◆ Page excerpt
+--

And really this is just a variation on the question "how do I get the curve through these X points?", so let's look at that. Specifically, let's look at the answer: "curve fitting". This is in fact a rather rich field in geometry, applying to anything from data modelling to path abstraction to "drawing", so there's a fair number of ways to do curve fitting, but we'll look at one of the most common approaches: something called a [least squares](https://en.wikipedia.org/wiki/Least_squares) [polynomial regression](https://en.wikipedia.org/wiki/Polynomial_regression). In this approach, we look at the number of points we have in our data set, roughly determine what would be an appropriate order for a curve that would fit these points, and then tackle the question "given that we want an `nth` order curve, what are the coordinates we can find such that our curve is "off" by the least amount?".
Now, there are many ways to determine how "off" points are from the curve, which is where that "least squares" term comes in. The most common tool in the toolbox is to minimise the _squared distance_ between each point we have, and the corrsponding point on the curve we end up "inventing". A curve with a snug fit will have zero distance between those two, and a bad fit will have non-zero distances between every such pairs. It's a workable metric. You might wonder why we'd need to square, rather than just ensure that distance is a positive value (so that the total error is easy to compute by just summing distances) and the answer really is "because it tends to be a little better". There's lots of literature on the web if you want to deep dive the specific merits of least squared error metrics version least absolute error metrics, but those are <em>well</em> beyond the scope of this material.
So let's look at what we end up with in terms of curve fitting if we start with idea of performing least squares Bézier fitting. We're going to follow a procedure similar to the one described by Jim Herold over on his ["Least Squares Bézier Fit"](http://jimherold.com/2012/04/20/least-squares-bezier-fit/) article, and end with some nice interactive graphics for doing some curve fitting.
Before we begin, we're going to use the curve in matrix form. In the [section on matrices](#matrix), I mentioned that some things can are easier if we use the matrix representation of a Bézier curve rather than its calculus form, and this is one of those things.

+--

◆ Brief A
Write out the part of the Bézier curve fitting text between "Before we begin, we're" and "of those things.", inclusive, switching "calculus form" to "algebraic form".

◆ Input
+--

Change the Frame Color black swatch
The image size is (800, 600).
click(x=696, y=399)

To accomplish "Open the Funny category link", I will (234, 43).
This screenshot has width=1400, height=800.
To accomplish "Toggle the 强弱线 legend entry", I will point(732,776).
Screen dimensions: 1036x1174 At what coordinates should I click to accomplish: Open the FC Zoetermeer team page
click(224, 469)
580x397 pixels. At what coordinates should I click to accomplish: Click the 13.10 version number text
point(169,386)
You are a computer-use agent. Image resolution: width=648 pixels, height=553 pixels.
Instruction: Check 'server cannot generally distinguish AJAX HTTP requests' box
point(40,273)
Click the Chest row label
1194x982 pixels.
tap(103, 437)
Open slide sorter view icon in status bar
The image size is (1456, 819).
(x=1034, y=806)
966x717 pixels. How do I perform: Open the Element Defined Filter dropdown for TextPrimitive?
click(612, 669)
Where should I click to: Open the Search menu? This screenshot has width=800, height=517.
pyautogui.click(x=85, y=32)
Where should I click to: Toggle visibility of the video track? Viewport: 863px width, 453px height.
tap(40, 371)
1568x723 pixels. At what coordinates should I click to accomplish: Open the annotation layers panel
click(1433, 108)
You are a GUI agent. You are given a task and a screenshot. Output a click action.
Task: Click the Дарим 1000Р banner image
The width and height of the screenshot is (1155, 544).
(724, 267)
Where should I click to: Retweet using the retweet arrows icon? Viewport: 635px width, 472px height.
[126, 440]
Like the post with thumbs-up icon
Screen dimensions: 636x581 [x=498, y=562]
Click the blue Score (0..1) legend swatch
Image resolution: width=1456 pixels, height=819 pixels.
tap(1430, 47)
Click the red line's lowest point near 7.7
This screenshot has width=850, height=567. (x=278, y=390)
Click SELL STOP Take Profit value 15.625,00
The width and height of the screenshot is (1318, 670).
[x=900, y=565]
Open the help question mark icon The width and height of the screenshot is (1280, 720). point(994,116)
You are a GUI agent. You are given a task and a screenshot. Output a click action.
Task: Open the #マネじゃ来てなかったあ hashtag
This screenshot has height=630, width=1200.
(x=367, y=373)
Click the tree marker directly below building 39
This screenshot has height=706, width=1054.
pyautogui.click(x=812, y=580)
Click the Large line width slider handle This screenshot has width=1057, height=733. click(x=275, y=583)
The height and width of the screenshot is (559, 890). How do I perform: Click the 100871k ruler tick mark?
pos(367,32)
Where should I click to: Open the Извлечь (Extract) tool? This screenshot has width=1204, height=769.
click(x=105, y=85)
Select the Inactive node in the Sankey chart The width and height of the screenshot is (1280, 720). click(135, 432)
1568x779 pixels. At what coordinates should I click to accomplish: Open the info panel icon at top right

+--

◆ Brief B
Show every line of the records that contains the string "Viewport". Case counts.

◆ Complete answer A
Before we begin, we're going to use the curve in matrix form. In the [section on matrices](#matrix), I mentioned that some things can are easier if we use the matrix representation of a Bézier curve rather than its algebraic form, and this is one of those things.

◆ Complete answer B
Where should I click to: Toggle visibility of the video track? Viewport: 863px width, 453px height.
Where should I click to: Retweet using the retweet arrows icon? Viewport: 635px width, 472px height.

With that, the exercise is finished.